Fazili handles these challenges with grace both in front of the lens and behind it, largely — and remarkably — keeping his frustrations in check and working within a straight-forward chronological structure that nonetheless allows his mind to wander towards the circumstances that consigned him to such a horrible state of limbo. He’ll recall a falling out with a friend he met at a wedding who became disillusioned with the Afghan government and joined the Taliban, or describe his upbringing in an ultra-religious household where he was the only one of six brothers who didn’t become a mullah (and still asked to be one at one refugee camp, despite not ever praying himself) – conveying a dual perspective of the religious pressures that have shaped his life from the inside and out that would be unique even without documenting his current predicament.

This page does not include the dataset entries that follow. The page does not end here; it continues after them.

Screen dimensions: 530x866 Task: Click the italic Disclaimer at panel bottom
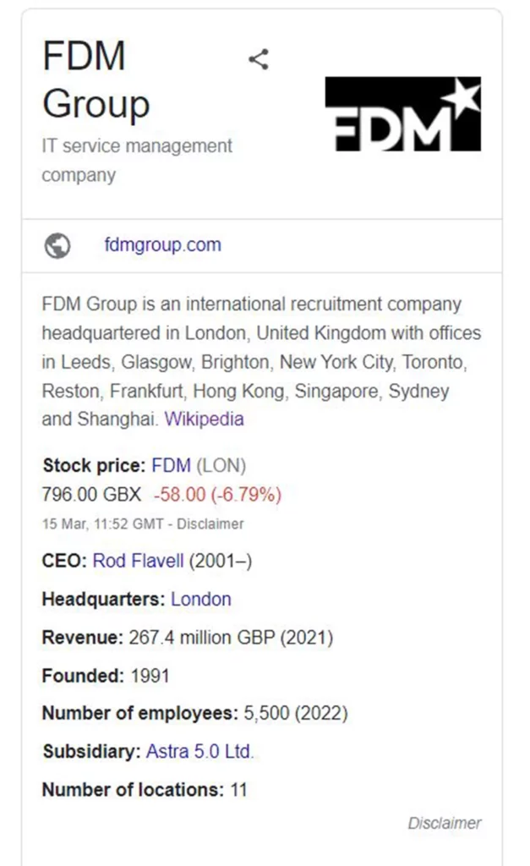(x=445, y=823)
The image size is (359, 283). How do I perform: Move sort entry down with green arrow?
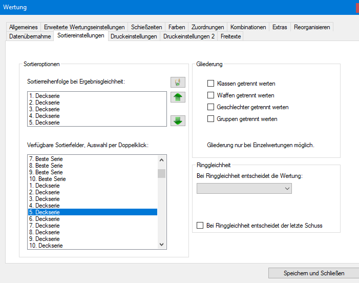click(178, 120)
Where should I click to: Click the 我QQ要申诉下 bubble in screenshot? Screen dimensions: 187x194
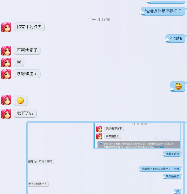pos(114,128)
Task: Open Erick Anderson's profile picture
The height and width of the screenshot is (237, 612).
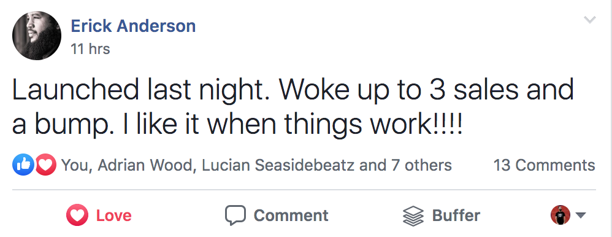Action: tap(37, 36)
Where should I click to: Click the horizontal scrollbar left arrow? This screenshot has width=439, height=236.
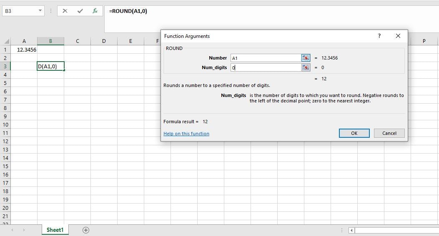[x=352, y=230]
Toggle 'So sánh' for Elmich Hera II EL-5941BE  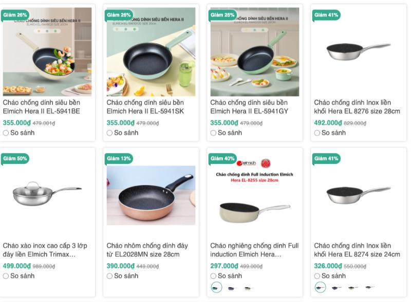coord(6,133)
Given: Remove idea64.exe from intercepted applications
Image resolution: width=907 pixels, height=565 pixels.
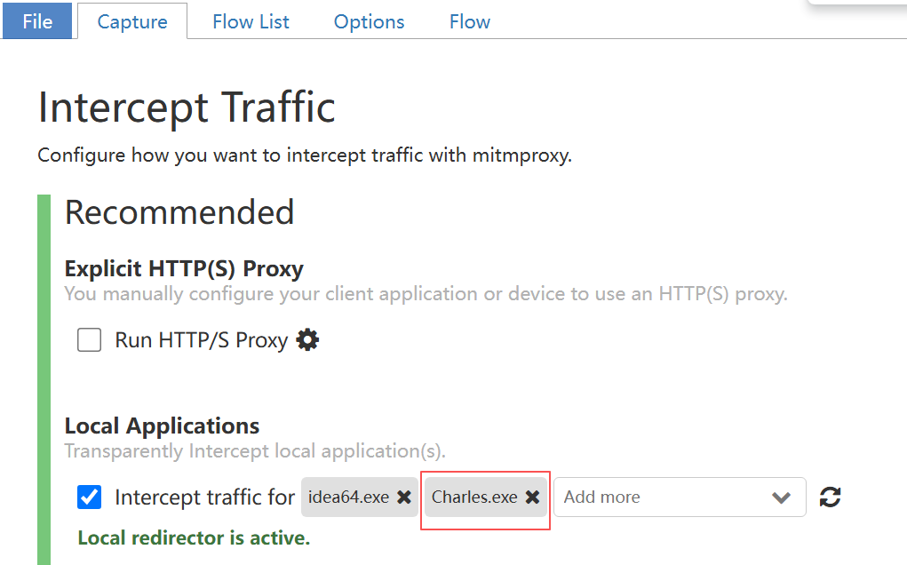Looking at the screenshot, I should click(404, 497).
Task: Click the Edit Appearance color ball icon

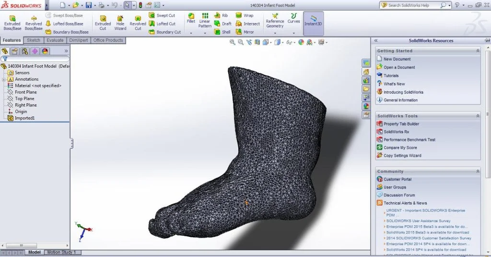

Although he’s rarely physically in front of the camera, Fazili’s musings when paired with the staggering imagery he collects of the family’s treacherous journey gives human dimension to a migrant crisis so often only seen from a macro perspective, but then again that’s why it feels like such a monumental undertaking. Notably, Husseini and Zahra take turns behind the camera as well, making the film as tough as it is at times to experience to transform into an endearing family project that perhaps gives something for them to think about beyond their immediate circumstances. In providing a such an important look into their hardship, it’s an urgent, arresting reminder for those who have a place to call home to start thinking beyond theirs.